- WHAT YOU HAVE TO DO
The required output is the line containing "Viewport: 542px width, 942px height." and every line after it, transcribed exactly through the end of the data below.
·····
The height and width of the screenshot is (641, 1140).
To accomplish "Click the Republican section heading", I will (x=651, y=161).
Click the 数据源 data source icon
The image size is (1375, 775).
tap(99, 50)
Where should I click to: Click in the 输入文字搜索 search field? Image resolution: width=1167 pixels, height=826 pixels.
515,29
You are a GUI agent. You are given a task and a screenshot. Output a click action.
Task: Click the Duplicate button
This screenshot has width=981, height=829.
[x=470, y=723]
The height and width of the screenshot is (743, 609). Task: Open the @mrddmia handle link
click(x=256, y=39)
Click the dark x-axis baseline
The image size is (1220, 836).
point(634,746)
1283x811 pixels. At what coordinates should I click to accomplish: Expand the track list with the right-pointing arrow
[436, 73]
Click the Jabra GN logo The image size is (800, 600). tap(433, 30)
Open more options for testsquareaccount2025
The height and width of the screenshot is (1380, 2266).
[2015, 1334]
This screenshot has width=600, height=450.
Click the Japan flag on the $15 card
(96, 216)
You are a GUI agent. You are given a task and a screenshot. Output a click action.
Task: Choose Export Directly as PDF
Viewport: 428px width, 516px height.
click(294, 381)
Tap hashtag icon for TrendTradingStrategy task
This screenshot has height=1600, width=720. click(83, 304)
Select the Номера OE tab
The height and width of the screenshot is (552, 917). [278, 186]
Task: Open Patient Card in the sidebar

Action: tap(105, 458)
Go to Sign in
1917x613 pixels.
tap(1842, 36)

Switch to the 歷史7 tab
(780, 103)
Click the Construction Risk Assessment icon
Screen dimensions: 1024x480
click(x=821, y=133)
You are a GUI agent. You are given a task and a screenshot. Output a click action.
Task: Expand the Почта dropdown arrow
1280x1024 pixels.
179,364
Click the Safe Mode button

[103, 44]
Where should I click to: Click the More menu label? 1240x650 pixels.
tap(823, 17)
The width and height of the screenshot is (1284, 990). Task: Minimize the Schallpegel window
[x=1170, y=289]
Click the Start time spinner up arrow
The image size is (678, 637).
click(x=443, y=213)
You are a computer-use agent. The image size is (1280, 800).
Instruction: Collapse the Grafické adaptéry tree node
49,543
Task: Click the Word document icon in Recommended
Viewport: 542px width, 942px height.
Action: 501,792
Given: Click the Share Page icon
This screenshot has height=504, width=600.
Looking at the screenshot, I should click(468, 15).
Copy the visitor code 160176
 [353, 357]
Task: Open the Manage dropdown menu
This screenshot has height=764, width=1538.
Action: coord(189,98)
·····
- SOLUTION TO THIS TASK
Viewport: 542px width, 942px height.
Action: 501,792
Given: Click the Share Page icon
This screenshot has height=504, width=600.
Looking at the screenshot, I should click(468, 15).
Copy the visitor code 160176
 [353, 357]
Task: Open the Manage dropdown menu
This screenshot has height=764, width=1538.
Action: coord(189,98)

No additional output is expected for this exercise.